■ Extracted text ■
A Survey on Information Systems Interoperability

In this survey, some basic concepts are presented. It's pretty good to go over these concepts in this paper. Its structure is clear and it's easy to understand most of the content. The author had the rich experience to apply the techniques of information systems into the agriculture. I think that is a system to manage multiple database containing agricultural information, therefore it might be pretty helpful on our work, since our goal is to construct a data-integration system to manage multiple archeological database.

Now, let's take a look at his paper section by section, (the easiest way to review J)

1. In the first section, the motivation and the basic method used are discussed respectively. 
1. the goal is the construction of data warehouse (or materialized view) integrating several kinds of data sources, particularly for scientific applications in agriculture. Interesting, because it's a little similar to our goal in KADIS, the only difference is that our application is about archeology. 
2. The background of the application is that: distinct data sources may be maintained independently, and research on semantic data heterogeneity is focused, and an incremental and modularized approach is suggested by the paper to deal with the issues of data integration. 
2. Information System Interoperability
1. The paper suggests that the only way to reach interoperability is by publishing the interfaces, schemas and formats used for information exchange, making their semantics as explicit as possible, so that they can be properly handled by the cooperative systems. 
2. Three viewpoints must be considered about the information systems' interoperability: application domain, conceptual design and software system technology. For each viewpoint, interoperability should be achieved.
3. Data System Interoperability
1. in this section, the definitions of centralized database system and heterogeneous database system are firstly presented.

■ Dataset section ■

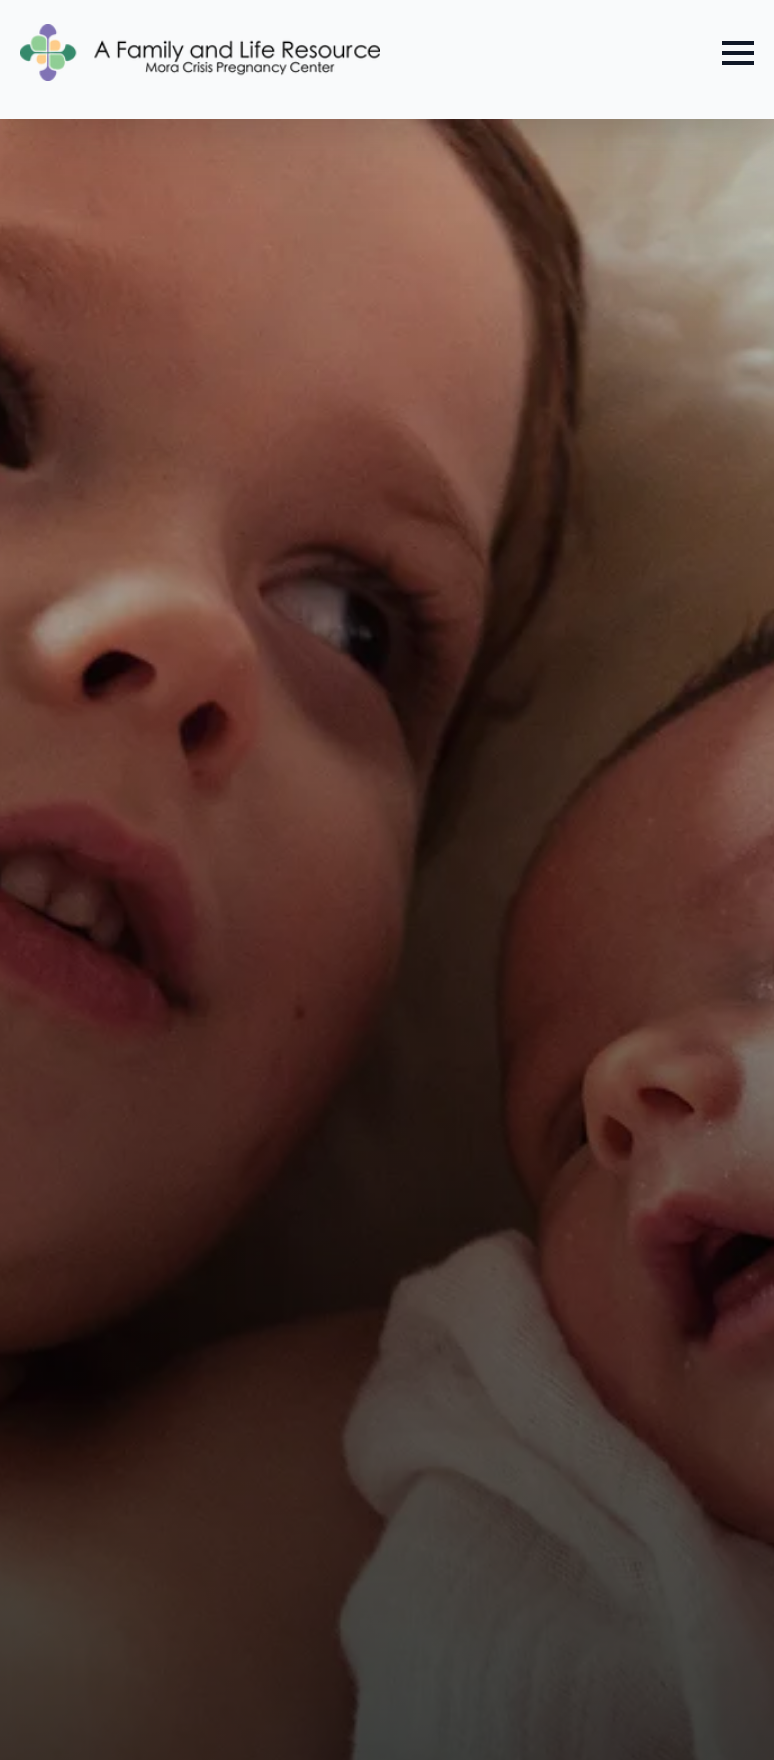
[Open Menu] (738, 53)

■ Tasks and exercises ■
(a) According to the survey review, why might the surveyed paper be helpful to the reviewer's own work? Answer in one to three sentences.
(b) Summarize the survey review in two sentences.
(c) Write the next part of the survey review, continuing from its last sentence.

■ Answers for this exercise ■
(a) The reviewer thinks the paper describes a system for managing multiple databases of agricultural information. The reviewer's own goal is a data-integration system for managing multiple archeological databases. The review also calls the paper's goal of building a data warehouse from several data sources similar to the KADIS goal, differing only in the application area.

(b) The review goes through a clearly structured survey on information systems interoperability, which seeks to build a data warehouse integrating several data sources for agricultural applications and proposes an incremental, modularized approach to data integration. The survey holds that interoperability requires publishing interfaces, schemas and formats with explicit semantics, and that it must be achieved from three viewpoints: application domain, conceptual design and software system technology.

(c)
2. Two categories of approaches to enable integrated access to multiple physical databases: schema integration and the federated approach. 
3. web database is also mentioned in the section, and the challenge of the querying Web database research is the construction of a unified and simple interface.
4. Data Integration
1. The basic procedure of data integration concerned here include the resolution of heterogeneity conflicts and transformations of source data to accommodate them in the integrated view.
2. The kinds of data to be integrated and the heterogeneity conflicts should be firstly categorized. 
3. The structure of data is discussed: the structured data and semi-structured data. 
4. Data heterogeneity, or conflict is summarized. Two ways are used to define the data conflicts or data heterogeneity. 
1. representational conflict and semantic conflict;
2. based on the different levels of abstraction, such as instance, schema, data model. The conflicts can be classified as : data conflicts, schema conflicts, data versus schema conflicts, and data model conflicts. 
5. Some proposals are brought up to solve these conflicts in the RDB and semi-structured data. Here some surveys need reading. 
6. Another way to solve the conflict, is the construction of the standard to describe the semantics. (common semantics)
7. A series of procedures are suggested in the paper to generate the unified view of heterogeneous data. It's inspiring for our work, I think.
5. Building blocks to integrate data in cooperative systems
1. In the section, the author describes the software framework, modules, and techniques that could be used to contribute the integrated data views.
6. The semantic web
1. A simple digest is presented here, giving us a general idea of the semantic Web standards and technologies.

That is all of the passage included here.